LOS ANGELES: Millie Bobby Brown and David Harbour are set to reunite on screen in a new untitled spy drama for Netflix, the streaming platform has announced.
The series, produced by independent studio A24 and written by Adolescence creator Jack Thorne, has been given a straight-to-series order.
Thorne will write and executive produce the project, while Brown and Harbour will both star in the series and serve as executive producers.
Harbour will play Matt Wolfe, a disgraced FBI agent turned security expert who is drawn back into the world he left behind after his estranged daughter, Rebecca, disappears during an FBI mission. Brown will portray Rebecca, an FBI agent determined to follow in her father's footsteps.
According to the official logline, Rebecca vanishes while on assignment, prompting Wolfe to investigate a profession that has changed dramatically since he walked away from it.
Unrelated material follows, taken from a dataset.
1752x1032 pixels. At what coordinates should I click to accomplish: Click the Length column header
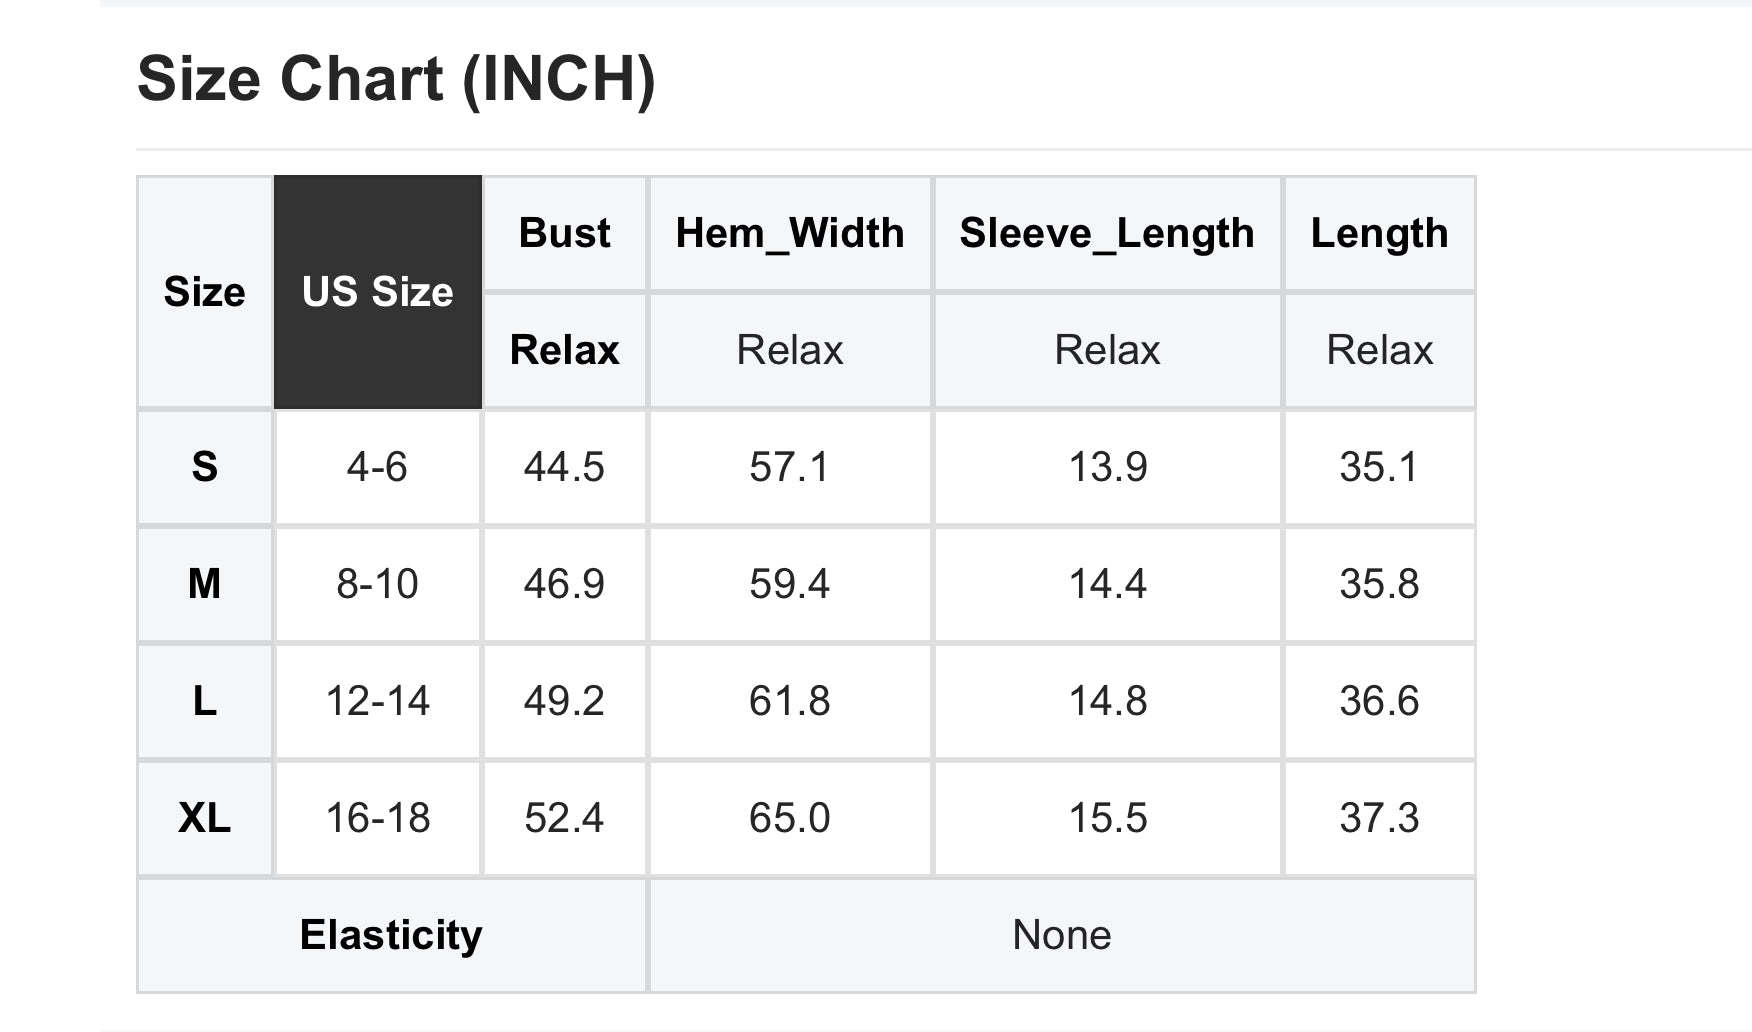pyautogui.click(x=1379, y=233)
Jinny Howe, Netflix's Head of Scripted Series for the US and Canada, said the streamer was delighted to reunite with the creative team.
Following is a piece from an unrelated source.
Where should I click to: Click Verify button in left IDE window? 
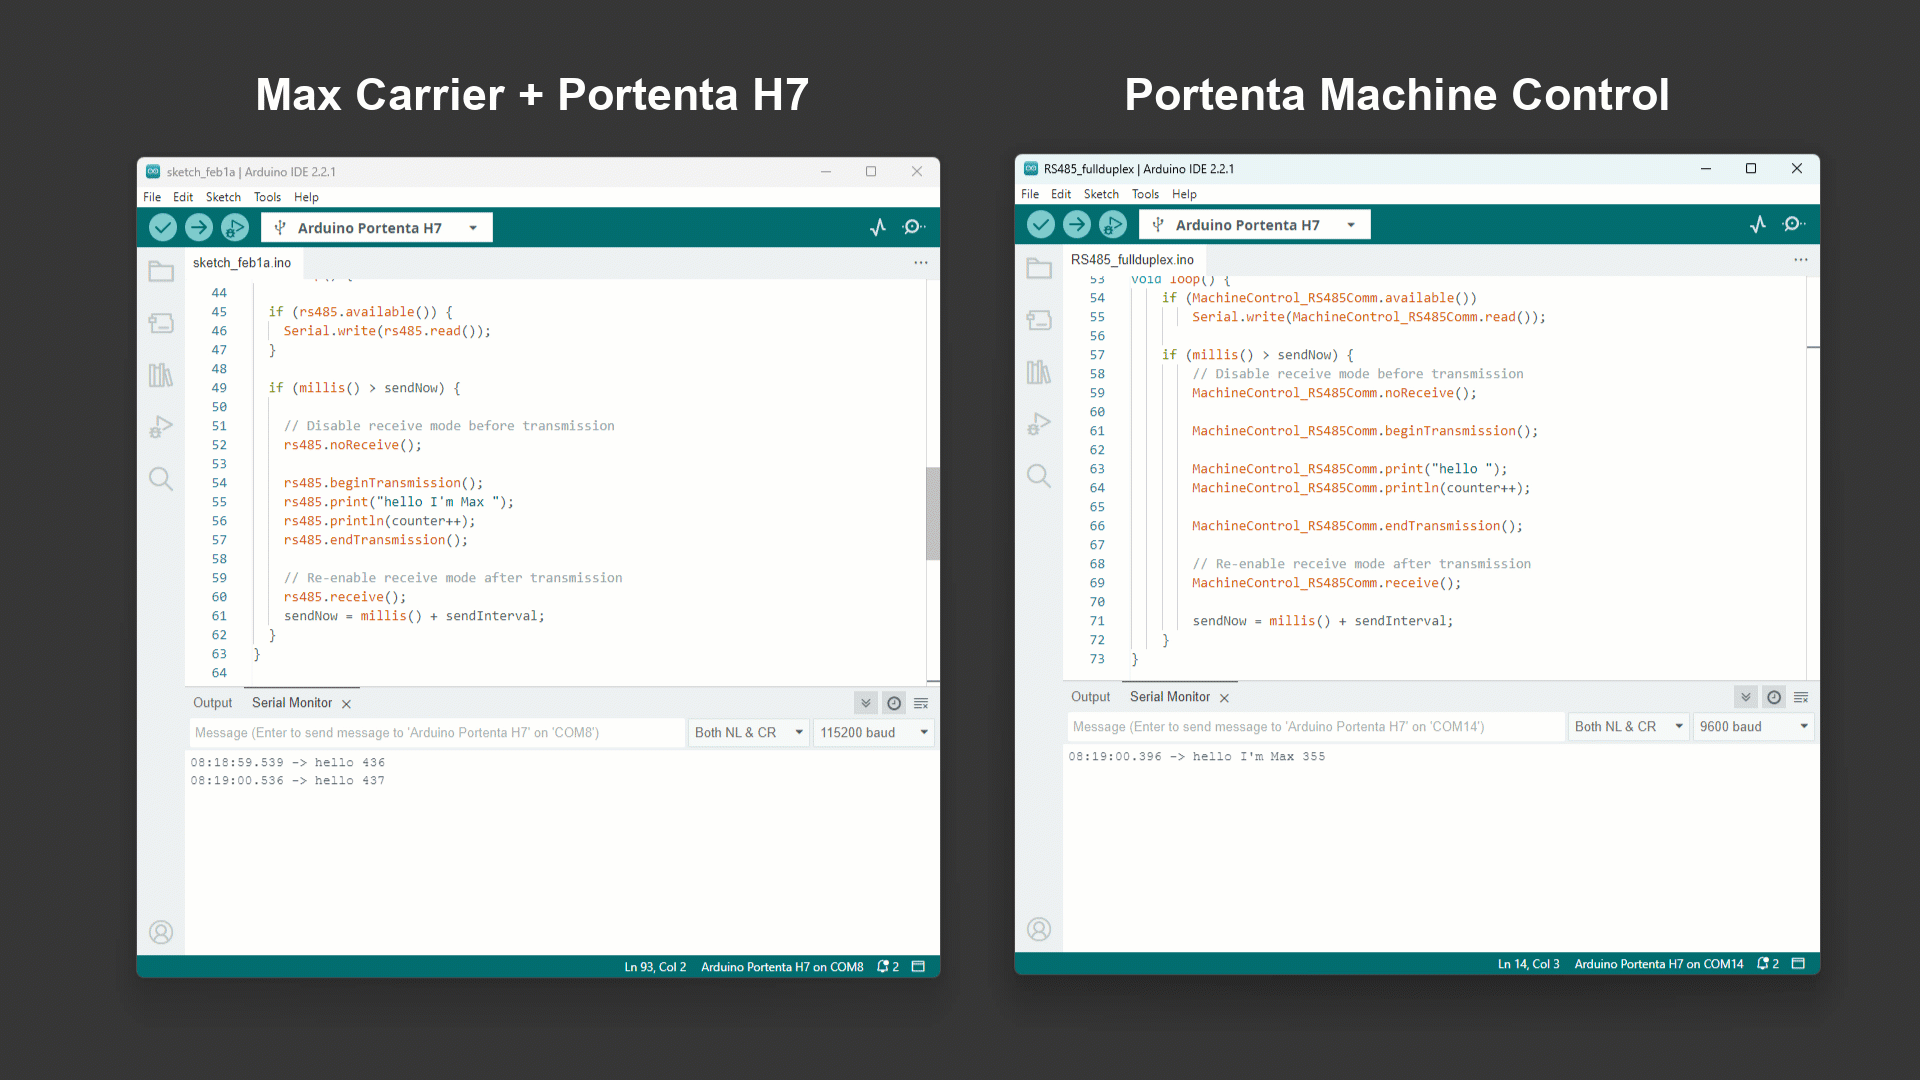point(163,228)
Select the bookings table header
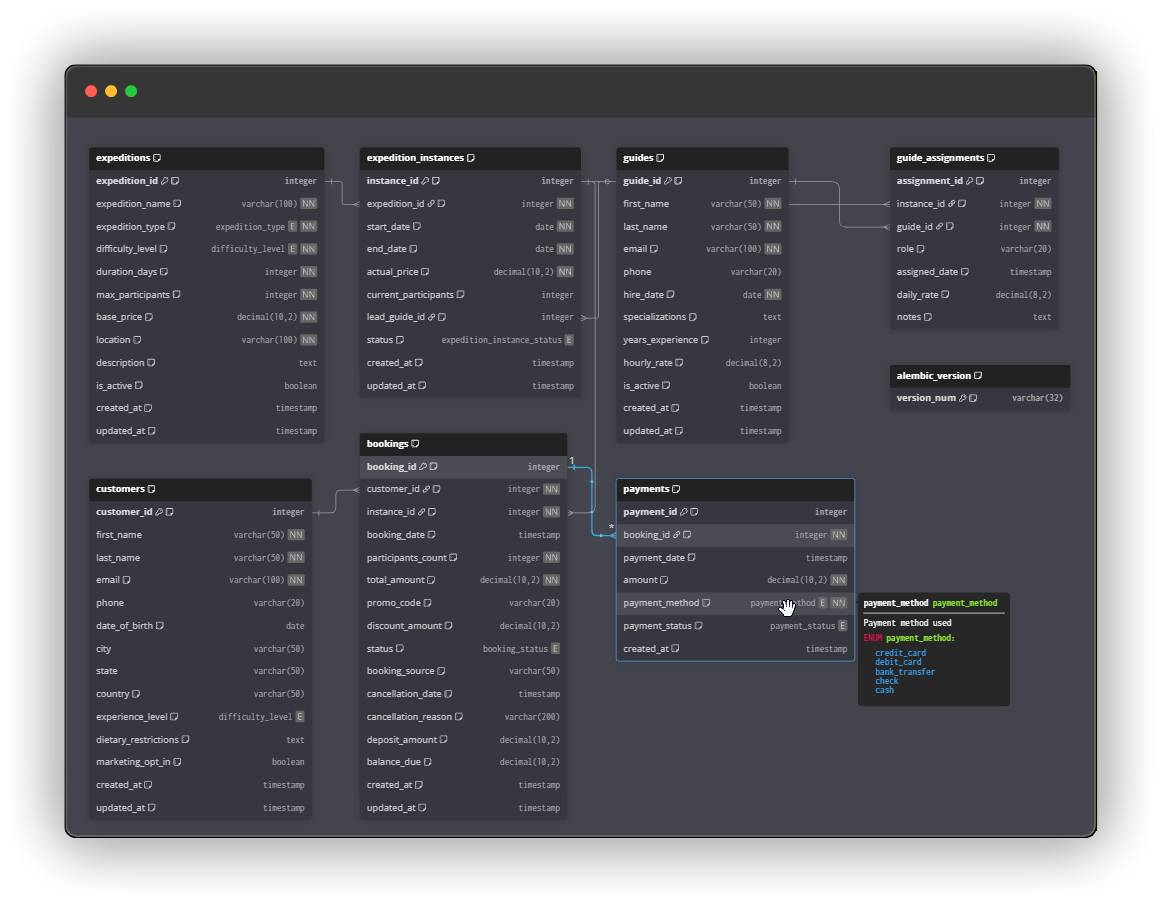 (463, 444)
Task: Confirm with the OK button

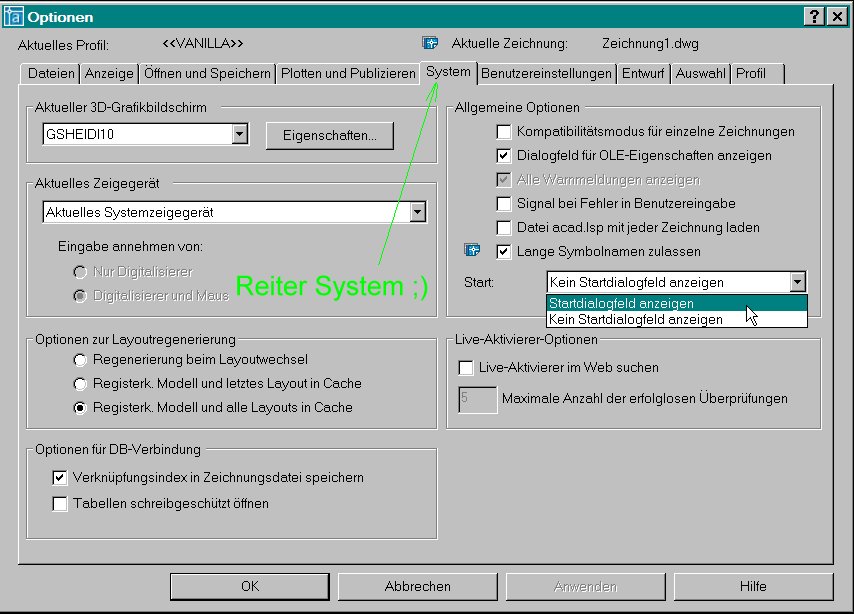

"We are delighted to bring this spy drama to life with an extraordinary group of talent we've been fortunate to collaborate with before. Jack Thorne's ability to find the deeply human story inside a thriller is unmatched, and watching Millie Bobby Brown and David Harbour reunite – this time as estranged father and daughter on opposite sides of a crisis – is something audiences are going to love," Howe said.
Brown and Harbour previously starred as Eleven and Jim Hopper, the adoptive father and daughter at the heart of Netflix's hit science fiction series Stranger Things.
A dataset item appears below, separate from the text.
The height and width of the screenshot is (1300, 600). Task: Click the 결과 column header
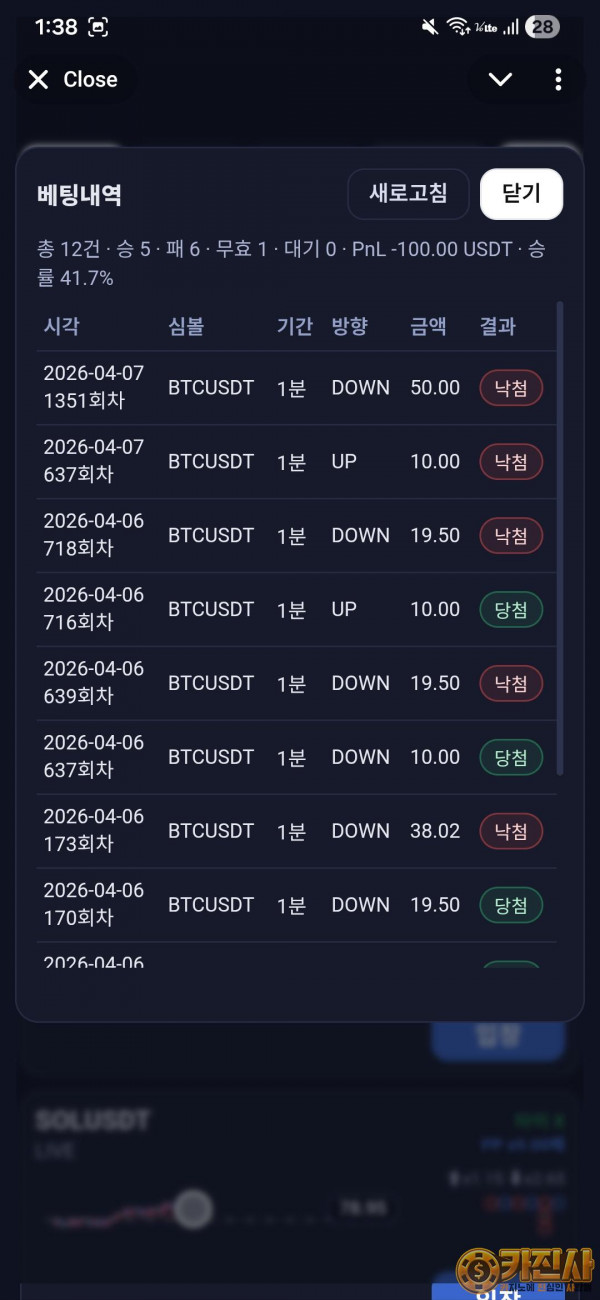(498, 326)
Brown's husband, Jake Bongiovi, and Robert Brown will executive produce the series for PCMA Productions, alongside Joe Hipps and Patrick McDonald for Cut To, and KC Wenson for Bravo Axolotl.
The project marks Thorne's latest collaboration with Netflix following the success of Adolescence, which became one of the platform's most-watched English-language series, and his forthcoming adaptation of William Golding's classic novel Lord of the Flies.